__WORK REQUIRED__
Pull out each line of the data that includes the word "Expand".

__Stored dataset items__
----

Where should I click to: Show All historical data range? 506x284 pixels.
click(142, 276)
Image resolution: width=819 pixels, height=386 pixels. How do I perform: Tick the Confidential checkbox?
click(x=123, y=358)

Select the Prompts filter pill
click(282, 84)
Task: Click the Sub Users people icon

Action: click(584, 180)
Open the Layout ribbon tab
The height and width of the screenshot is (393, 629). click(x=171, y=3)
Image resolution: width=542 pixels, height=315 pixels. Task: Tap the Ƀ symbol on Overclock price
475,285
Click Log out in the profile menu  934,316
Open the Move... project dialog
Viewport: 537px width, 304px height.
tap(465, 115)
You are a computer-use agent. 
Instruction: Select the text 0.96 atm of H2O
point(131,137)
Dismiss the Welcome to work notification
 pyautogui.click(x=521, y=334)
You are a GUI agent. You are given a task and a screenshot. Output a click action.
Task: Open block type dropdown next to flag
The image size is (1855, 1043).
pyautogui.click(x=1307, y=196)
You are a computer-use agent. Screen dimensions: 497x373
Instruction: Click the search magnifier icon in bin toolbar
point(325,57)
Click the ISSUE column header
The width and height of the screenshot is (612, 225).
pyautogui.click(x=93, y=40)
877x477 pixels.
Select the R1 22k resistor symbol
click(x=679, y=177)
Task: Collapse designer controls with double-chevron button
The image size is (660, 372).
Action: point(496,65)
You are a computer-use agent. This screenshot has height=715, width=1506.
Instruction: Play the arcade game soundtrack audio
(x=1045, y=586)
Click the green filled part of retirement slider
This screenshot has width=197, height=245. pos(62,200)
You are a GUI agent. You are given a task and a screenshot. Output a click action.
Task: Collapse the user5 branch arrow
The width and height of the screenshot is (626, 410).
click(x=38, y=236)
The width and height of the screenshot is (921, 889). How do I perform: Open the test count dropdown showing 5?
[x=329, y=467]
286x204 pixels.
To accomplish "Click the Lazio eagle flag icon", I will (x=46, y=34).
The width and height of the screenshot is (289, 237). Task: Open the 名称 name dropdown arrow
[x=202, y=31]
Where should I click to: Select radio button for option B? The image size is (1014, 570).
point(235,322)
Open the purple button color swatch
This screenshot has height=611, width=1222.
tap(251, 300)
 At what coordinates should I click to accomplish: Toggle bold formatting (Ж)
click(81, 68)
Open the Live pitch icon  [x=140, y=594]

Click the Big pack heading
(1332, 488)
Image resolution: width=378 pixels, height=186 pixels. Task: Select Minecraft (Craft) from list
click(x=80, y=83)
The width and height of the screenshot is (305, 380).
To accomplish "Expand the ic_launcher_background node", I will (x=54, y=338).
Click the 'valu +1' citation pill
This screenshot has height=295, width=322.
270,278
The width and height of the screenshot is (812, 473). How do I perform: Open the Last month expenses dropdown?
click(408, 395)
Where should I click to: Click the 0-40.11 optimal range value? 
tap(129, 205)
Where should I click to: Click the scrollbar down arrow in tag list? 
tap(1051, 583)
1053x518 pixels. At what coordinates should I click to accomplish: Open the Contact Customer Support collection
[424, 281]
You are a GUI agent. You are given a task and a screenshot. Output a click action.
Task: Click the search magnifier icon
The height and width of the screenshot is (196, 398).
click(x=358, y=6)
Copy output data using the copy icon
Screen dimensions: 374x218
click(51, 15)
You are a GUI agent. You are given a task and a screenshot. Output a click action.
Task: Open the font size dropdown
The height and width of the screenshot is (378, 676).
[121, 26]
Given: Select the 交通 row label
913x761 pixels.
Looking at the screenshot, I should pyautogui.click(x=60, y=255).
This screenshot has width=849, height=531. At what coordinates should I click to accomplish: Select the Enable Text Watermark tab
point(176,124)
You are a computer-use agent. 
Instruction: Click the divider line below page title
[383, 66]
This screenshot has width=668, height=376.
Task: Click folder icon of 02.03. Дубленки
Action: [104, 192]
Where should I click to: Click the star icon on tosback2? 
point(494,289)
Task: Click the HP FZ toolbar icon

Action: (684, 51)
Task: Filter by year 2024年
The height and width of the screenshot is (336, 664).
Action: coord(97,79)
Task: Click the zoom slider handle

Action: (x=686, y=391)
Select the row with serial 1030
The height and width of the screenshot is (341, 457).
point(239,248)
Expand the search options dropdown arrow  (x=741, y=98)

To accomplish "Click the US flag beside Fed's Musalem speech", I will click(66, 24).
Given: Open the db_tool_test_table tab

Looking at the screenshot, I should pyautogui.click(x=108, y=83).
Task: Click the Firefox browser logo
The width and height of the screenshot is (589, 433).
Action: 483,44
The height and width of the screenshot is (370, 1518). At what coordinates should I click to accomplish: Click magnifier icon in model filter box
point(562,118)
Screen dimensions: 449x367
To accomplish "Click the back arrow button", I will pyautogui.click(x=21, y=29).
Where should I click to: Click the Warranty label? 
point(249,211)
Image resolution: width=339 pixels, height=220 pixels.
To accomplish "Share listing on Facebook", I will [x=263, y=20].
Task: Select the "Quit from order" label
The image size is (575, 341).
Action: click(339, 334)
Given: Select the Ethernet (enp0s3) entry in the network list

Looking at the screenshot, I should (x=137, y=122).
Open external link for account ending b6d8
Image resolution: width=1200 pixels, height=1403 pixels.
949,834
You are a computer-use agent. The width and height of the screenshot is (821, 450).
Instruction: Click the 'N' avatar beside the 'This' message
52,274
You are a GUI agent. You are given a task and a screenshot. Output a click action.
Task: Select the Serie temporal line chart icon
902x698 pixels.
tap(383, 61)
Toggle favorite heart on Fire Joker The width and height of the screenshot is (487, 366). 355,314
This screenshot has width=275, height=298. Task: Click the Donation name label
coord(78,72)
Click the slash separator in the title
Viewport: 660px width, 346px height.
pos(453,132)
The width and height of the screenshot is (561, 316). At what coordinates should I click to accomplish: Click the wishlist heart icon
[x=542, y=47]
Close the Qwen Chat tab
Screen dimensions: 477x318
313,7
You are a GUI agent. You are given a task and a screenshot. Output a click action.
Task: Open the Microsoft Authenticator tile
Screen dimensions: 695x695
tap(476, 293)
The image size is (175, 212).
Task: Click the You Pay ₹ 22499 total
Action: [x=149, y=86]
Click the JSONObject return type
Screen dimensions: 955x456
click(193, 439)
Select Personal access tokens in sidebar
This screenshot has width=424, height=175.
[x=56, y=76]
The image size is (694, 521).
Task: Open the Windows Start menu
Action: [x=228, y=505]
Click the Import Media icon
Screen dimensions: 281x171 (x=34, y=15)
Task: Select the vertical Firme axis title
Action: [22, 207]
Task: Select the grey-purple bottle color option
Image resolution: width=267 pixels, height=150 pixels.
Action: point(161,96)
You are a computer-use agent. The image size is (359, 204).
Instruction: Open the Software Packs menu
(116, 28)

----

__RESULT FOR THIS TASK__
To accomplish "Expand the ic_launcher_background node", I will (x=54, y=338).
Expand the search options dropdown arrow  (x=741, y=98)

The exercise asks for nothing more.